In keeping with the car’s heritage, Wider bought a 454-cid engine from friend Jerry Yorek. It was built up by S-K Speed Racing Equipment using a ’73 block bored 0.030- over to yield 460 cid, 510 hp at 5,000 rpm, and 560 lb-ft of torque at 5,500 rpm. Polished Edelbrock Performer RPM aluminum heads, which were a Christmas gift from Wider’s wife, Lisa, work with TRW forged pistons to deliver a street friendly 10.0:1 compression ratio. Valve actuation comes courtesy of a Comp Cams hydraulic roller grind with 0.578-inch valve lift and 232-degrees duration at 0.050-inch lift for both intake and exhaust.
The air/fuel mixture is fed to the engine via an Edelbrock aluminum intake and Proform 850-cfm carburetor. Wider invested about 65 hours into grinding and polishing the intake and cast-aluminum valve covers, making both as smooth as a baby’s bottom. The engine’s exhaust is channeled rearward via Hedman headers and Jet-Hot ceramic coated 2.5-inch pipes to MagnaFlow mufflers. To augment the super-clean underhood ambiance, Wider used Billet Specialties wire looms to hide underhood wires. He also tapped Billet Specialties for their serpentine belt drive system, which spins a Billet Specialties alternator, Edelbrock water pump, and Vintage Air Gen IV SureFit air-conditioning compressor. A Be Cool aluminum radiator is tasked with keeping the big mill’s operating temperature within reason.

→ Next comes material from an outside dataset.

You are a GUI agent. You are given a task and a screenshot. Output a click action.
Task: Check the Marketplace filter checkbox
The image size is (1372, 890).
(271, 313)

The engine’s twist goes through an 11-inch Ram Clutches disc and pressure plate setup to a Richmond 4+1 five-speed gearbox. A Hayes scattershield helps ensure safety while the engine’s motive force is turned sideways by a 12-bolt Posi rearend housing 3.55 gears.

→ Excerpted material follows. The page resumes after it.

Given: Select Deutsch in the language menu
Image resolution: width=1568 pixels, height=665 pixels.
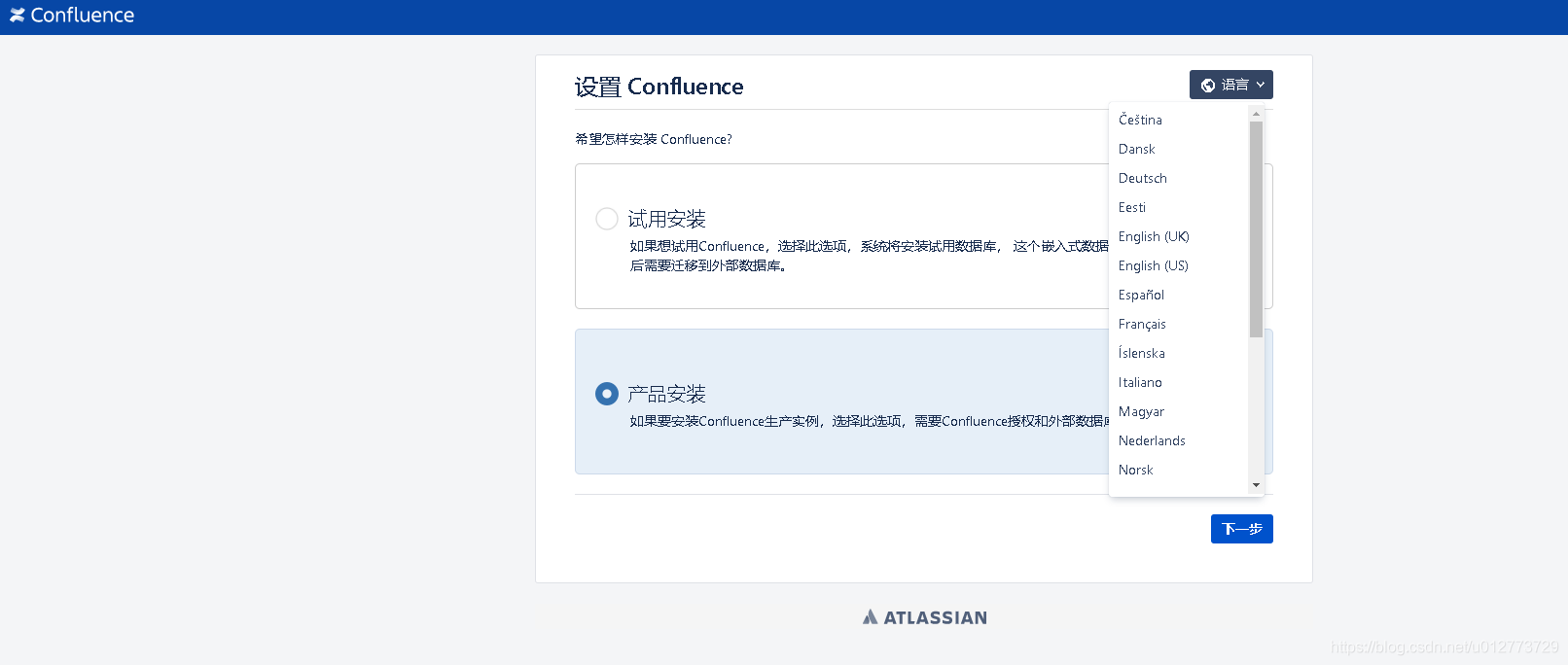Looking at the screenshot, I should (1143, 178).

Though built with an old-school feel, Wider wanted his Chevelle to handle and stop more like a modern performance car. To that end, he installed SSBC spindles, Hotchkis tubular control arms, Detroit Speed coilovers, and a 2-inch Hotchkis antisway bar up front. In the back, he also went with adjustable Detroit Speed coilovers and a Hotchkis antisway bar. The front and rear of the car are about 3 inches lower than stock.
For stopping power, Wider turned to SSBC Performance Brake Systems. Up front, SSBC Force 10 calipers clamp down on 13-inch vented rotors and at the rear SSBC Force 10 calipers squeeze 12-inch rotors. The system is completed by an SSBC billet master cylinder and vacuum diaphragm power booster.
The chassis setup is complemented by Billet Specialties Vintec wheels and Toyo Proxes S/T tires. In front, 17x9 wheels with a 4-inch backspace wear 225/55R17 tires and at the opposite end 18x9.5 wheels with a 5-inch backspace are shod with 255/55R18 rubber.
Though he was happy to put in the time, effort, and money to finish everything in this Chevelle to the highest show standards, Wider doesn’t let that stop him from driving it all the time. He’s taken it to big shows all over the country, including events in Columbus, Ohio; Panama City, Florida; Myrtle Beach; Pocono; Charlotte; and the National Street Rod Association Northeast Street Rod Nationals in Vermont. He’s proud to have earned many prestigious awards, including being selected for the Designer’s Dozen at the 2010 Syracuse Nationals, but the one show that stands out above all the others is the Goodguys Great American Nationals at Pocono Raceway in 2008.
“The Goodguys show at Pocono was the first time the car was out, right after we finished it,” Wider recalls, “and we got the Bitchin Ride Award. I got extremely emotional there, not because the car got the award, but because I felt the presence of my brother in-law there. He was my best friend and a huge influence on me in the car hobby, and he passed away before the car was finished. But I know he was there with me, and that made the whole thing very special.”